On July 13, 2020, Linfield denied a motion for summary judgment filed by the Cochran Firm.
Seck proceeded to make a formal demand for her share of the settlement to which the firm responded that it would “never consent to the payment of ANY fees absent a judgment or specific order directing payment of a specific amount to her.”
Files Cross Complaint
She filed a cross-complaint for breach of contract and filed a motion for summary judgment. On April 14, 2022, Linfield granted the motion.
In her opinion affirming the judgment, Mori said:
“The Cochran Firm contends the MOU is unenforceable because it violated the Rules of Professional Conduct, rule 1.5.1, which prohibits lawyers ‘who are not in the same law firm’ from dividing a fee for legal services unless certain requirements are met, including written consent from the client. Here, the MOU was entered into on December 13, 2018, while Seck was a lawyer with Cochran Firm. Seck’s employment with the firm did not end until December 31, 2018. The Cochran Firm fails to provide any valid argument or evidence to refute this fact. Thus, this fee sharing agreement was not subject to rule 1.5.1.”

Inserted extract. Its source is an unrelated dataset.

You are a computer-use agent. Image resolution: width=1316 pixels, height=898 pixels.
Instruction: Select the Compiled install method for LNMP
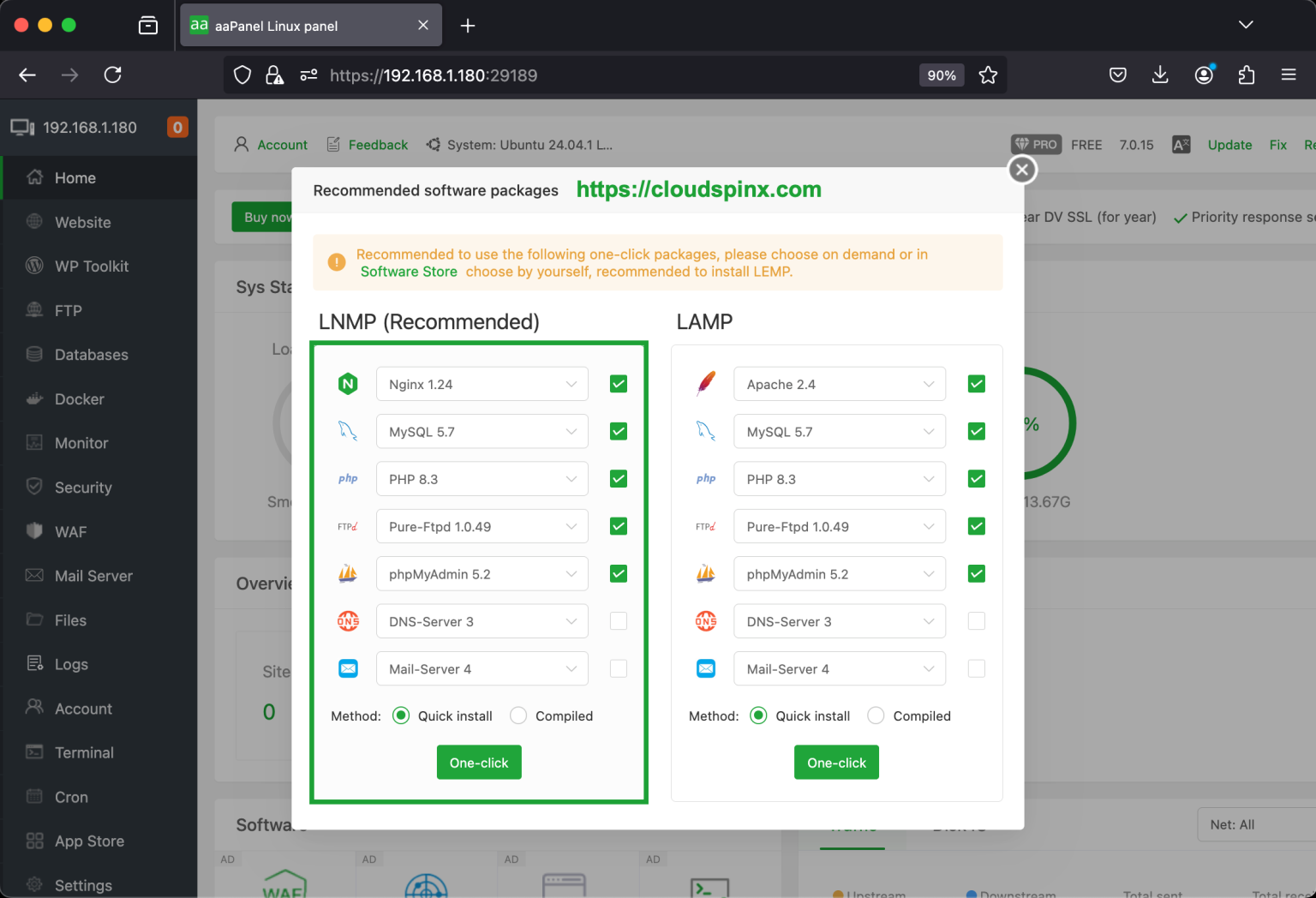(517, 715)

The jurist went on to say:
“The Cochran Firm spends a portion of its briefing on the amount or lack of significant time Seck spent working on the Reddick matter. As the Cochran Firm admitted in discovery responses, the negotiated 25 percent of attorney fees was not based on the amount of work that Seck performed on the listed cases. Furthermore, the MOU specifically states that ‘Seck [h]ad undertaken substantial efforts to secure the effective representation of the plaintiff(s) [in a specified list of cases] during her tenure with The Cochran Firm,’ and the agreement was made and based on the representations made by Seck ‘that she worked on these cases in some capacity.’ Thus, the specific amount of time that Seck spent on the Reddick matter or any of the other cases listed in the MOU does not render the fee sharing agreement unenforceable.”
The case is The Cochran Firm v. Seck, B321448.
The Cochran Firm was represented by its managing attorney, Brian T. Dunn, and by Edward M. Lyman III. Acting for Seck and her firm were Phillip A. Baker and Derrick S. Lowe of Baker, Keener & Nahara.